The study, which polled 4,765 elderly respondents with an average age of 72, found those who viewed ageing in a positive light had a 43.6 per cent lower chance of developing dementia over four years compared with those who were more negative.
To cope with the growing issue of a greying population in Hong Kong, the Elderly Commission was established by the government as an advisory group for elderly policy in 1997.
Last year, the commission launched an Elderly Services Programme Plan centred on improving the quality of elderly services and strengthening the planning of facilities, land, manpower and financial resources for the sector.
But Yip from HKU urges authorities to do more to change the culture and stigma around ageing.
“When we talk about active ageing, it’s not only about an elderly-friendly environment, but also about caring for their mental health,” he says, adding that the government should promote more intergenerational activities to encourage young people to take their elders out for community events.
Andrew Lau On-chun, a registered social worker at the Centre of Positive Ageing, suggests having empathy for the elderly and treating them as friends.
“Just strike up a chat with your elders – they love to talk about the past, their lives and their families.
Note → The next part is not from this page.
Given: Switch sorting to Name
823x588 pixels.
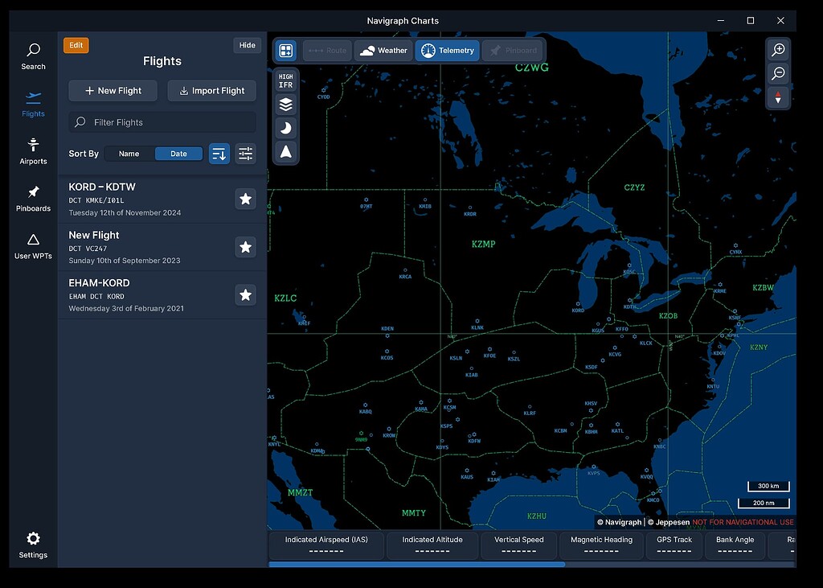Looking at the screenshot, I should [x=128, y=153].
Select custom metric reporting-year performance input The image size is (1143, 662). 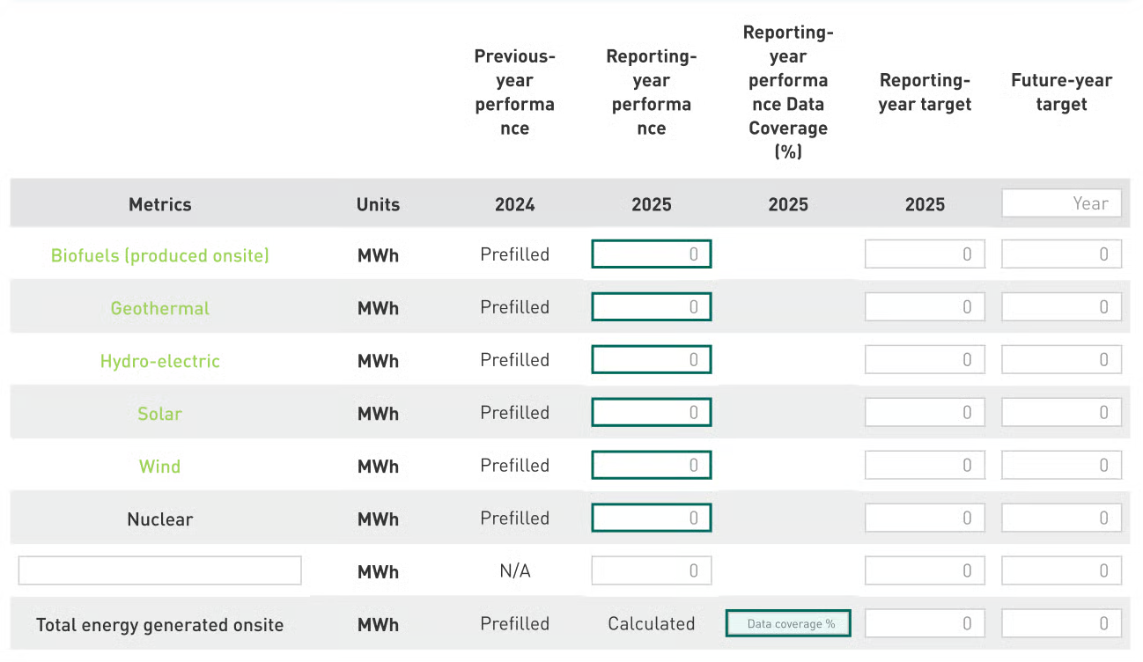click(651, 571)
And when they do, the most important thing is just to listen, for they can tell the most amazing stories.”
Never too old to dream...
Name: Chan Siu-chin, 91
The grandmother of three would like to live out her dream of becoming a nurse.
Chan came to Hong Kong when she was only 20 and worked in a factory, retiring 15 years ago. After stepping down from the city’s workforce, Chan still does tailoring work as often as she can with the sewing machine her husband bought her.
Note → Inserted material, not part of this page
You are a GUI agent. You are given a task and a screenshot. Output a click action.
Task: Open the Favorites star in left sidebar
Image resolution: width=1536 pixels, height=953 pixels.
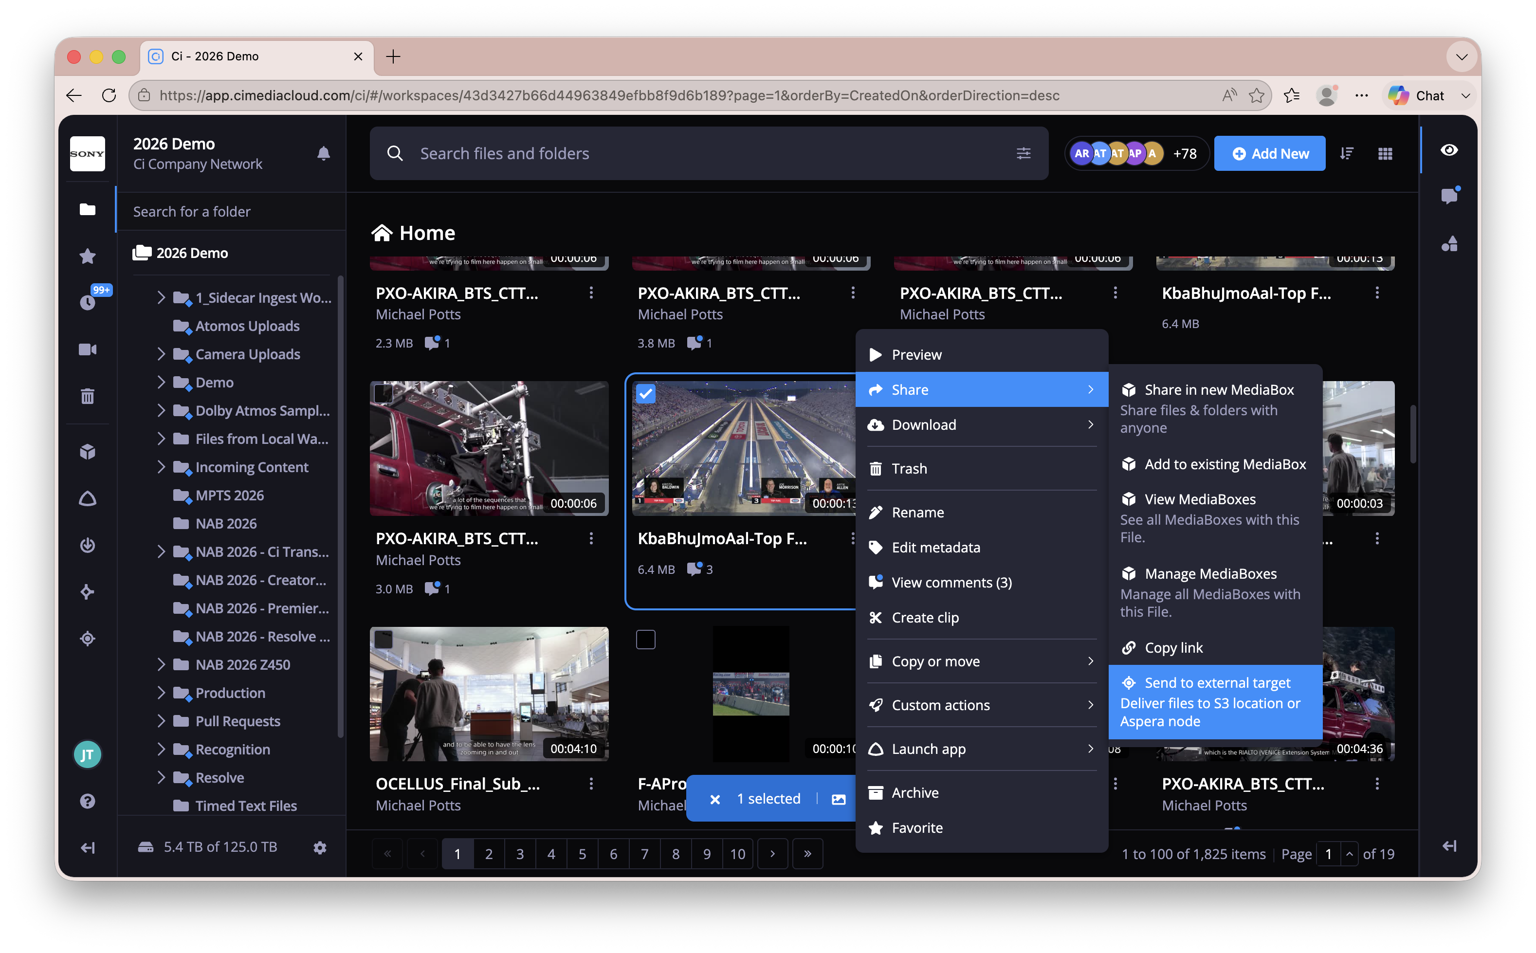[x=88, y=256]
“I am all in for the uniform,” Chan says laughing. “When I was younger, I was amazed at how nice the nurses were and they dressed in this pearly white dress, with the white shoes and the little hat. That is really the reason I want to become one.”
Name: Lui Woon-keung, 76
“My dreams? I am too old for that now,” says Lui, who was formerly a renovation worker. He now spends his retired days roaming around his neighbourhood, buying groceries and finding new restaurants to try out with his family. He used to be a coffee delivery boy, before he went into the remodelling business.
“When I was younger, I didn’t dare think about what I really wanted to be,” Lui says. “Once I became of age to work, I worked to earn money to help my parents out.
“Then I got married, and I worked for a renovation company because it paid my bills. Now my children are all grown up, have families and children of their own. So it worked out quite well, I have no regrets. I would do it all over again if I had to.”
Name: So Pak-mui, 73
“My dreams have already come true,” the grandmother says. “It has been so rewarding to see my children grow up to be healthy and happy.”
Her working life as a fisherwoman only lasted a short time. After she got married, her husband offered her the luxury of staying at home to look after their children. She has been a housewife ever since, and now her children are all married, she is taking care of her grandchildren. She says her life has been blessed.
“To be able to see my grandchildren on a daily basis is such a wonderful feeling, just to see them learn and bloom into the person they’re supposed to be,” she says.
“Now it’s my task to take my grandchildren under my wings.”